▶ [Records from a dataset]
────────

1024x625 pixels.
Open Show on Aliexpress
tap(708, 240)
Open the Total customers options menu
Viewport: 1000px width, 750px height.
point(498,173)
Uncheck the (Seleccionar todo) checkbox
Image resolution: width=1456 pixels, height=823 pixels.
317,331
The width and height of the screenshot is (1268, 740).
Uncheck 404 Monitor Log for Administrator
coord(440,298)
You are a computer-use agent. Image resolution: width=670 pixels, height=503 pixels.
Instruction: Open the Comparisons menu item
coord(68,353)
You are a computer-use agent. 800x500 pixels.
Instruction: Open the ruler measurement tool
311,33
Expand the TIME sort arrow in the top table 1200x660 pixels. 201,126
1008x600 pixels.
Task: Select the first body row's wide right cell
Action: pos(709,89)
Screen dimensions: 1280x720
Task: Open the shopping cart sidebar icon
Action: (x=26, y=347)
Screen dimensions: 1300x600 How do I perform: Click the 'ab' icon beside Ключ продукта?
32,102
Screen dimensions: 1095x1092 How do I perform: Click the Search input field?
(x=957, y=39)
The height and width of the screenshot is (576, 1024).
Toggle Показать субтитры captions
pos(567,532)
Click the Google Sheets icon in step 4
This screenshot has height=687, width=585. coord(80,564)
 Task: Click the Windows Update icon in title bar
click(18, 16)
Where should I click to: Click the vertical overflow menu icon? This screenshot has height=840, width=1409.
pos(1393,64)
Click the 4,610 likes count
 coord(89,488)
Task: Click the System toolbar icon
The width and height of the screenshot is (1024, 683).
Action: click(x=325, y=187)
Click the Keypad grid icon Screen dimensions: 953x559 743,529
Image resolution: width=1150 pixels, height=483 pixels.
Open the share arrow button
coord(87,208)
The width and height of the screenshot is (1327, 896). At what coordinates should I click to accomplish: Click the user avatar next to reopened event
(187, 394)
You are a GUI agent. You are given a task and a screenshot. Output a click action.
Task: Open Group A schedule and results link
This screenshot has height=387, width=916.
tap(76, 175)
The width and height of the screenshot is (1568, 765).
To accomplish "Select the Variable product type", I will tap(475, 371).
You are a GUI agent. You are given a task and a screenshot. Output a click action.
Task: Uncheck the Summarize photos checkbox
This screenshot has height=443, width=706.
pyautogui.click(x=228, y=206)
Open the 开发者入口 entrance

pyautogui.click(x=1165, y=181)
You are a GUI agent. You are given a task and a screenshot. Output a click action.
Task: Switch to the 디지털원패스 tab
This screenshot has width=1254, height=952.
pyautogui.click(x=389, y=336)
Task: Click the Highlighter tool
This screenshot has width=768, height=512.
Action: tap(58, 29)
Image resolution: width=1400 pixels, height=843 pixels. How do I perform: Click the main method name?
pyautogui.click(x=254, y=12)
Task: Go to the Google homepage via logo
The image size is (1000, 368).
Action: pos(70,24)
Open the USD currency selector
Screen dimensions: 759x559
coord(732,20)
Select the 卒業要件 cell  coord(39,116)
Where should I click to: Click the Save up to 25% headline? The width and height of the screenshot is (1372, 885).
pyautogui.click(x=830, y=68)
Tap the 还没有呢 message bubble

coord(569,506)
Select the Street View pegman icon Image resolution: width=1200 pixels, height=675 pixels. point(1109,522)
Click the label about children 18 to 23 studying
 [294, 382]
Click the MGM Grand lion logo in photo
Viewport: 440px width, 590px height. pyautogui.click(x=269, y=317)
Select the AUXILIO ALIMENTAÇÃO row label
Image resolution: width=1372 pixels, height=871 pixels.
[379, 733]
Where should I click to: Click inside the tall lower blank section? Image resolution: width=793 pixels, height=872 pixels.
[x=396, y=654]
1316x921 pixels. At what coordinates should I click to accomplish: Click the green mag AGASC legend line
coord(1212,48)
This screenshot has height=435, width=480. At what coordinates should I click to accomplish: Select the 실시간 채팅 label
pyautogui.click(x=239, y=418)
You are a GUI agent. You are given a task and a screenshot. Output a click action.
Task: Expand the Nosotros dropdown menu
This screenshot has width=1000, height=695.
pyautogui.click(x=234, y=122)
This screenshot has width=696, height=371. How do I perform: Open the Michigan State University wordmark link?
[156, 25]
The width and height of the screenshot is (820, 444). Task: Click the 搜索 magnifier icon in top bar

────────

▶ [About this task] Please retype, exactly as written, every line from the line containing "Select the Street" through the last line of the records above, including both of those lines, and nothing else.

▶ [Task output]
Select the Street View pegman icon Image resolution: width=1200 pixels, height=675 pixels. point(1109,522)
Click the label about children 18 to 23 studying
 [294, 382]
Click the MGM Grand lion logo in photo
Viewport: 440px width, 590px height. pyautogui.click(x=269, y=317)
Select the AUXILIO ALIMENTAÇÃO row label
Image resolution: width=1372 pixels, height=871 pixels.
[379, 733]
Where should I click to: Click inside the tall lower blank section? Image resolution: width=793 pixels, height=872 pixels.
[x=396, y=654]
1316x921 pixels. At what coordinates should I click to accomplish: Click the green mag AGASC legend line
coord(1212,48)
This screenshot has height=435, width=480. At what coordinates should I click to accomplish: Select the 실시간 채팅 label
pyautogui.click(x=239, y=418)
You are a GUI agent. You are given a task and a screenshot. Output a click action.
Task: Expand the Nosotros dropdown menu
This screenshot has width=1000, height=695.
pyautogui.click(x=234, y=122)
This screenshot has width=696, height=371. How do I perform: Open the Michigan State University wordmark link?
[156, 25]
The width and height of the screenshot is (820, 444). Task: Click the 搜索 magnifier icon in top bar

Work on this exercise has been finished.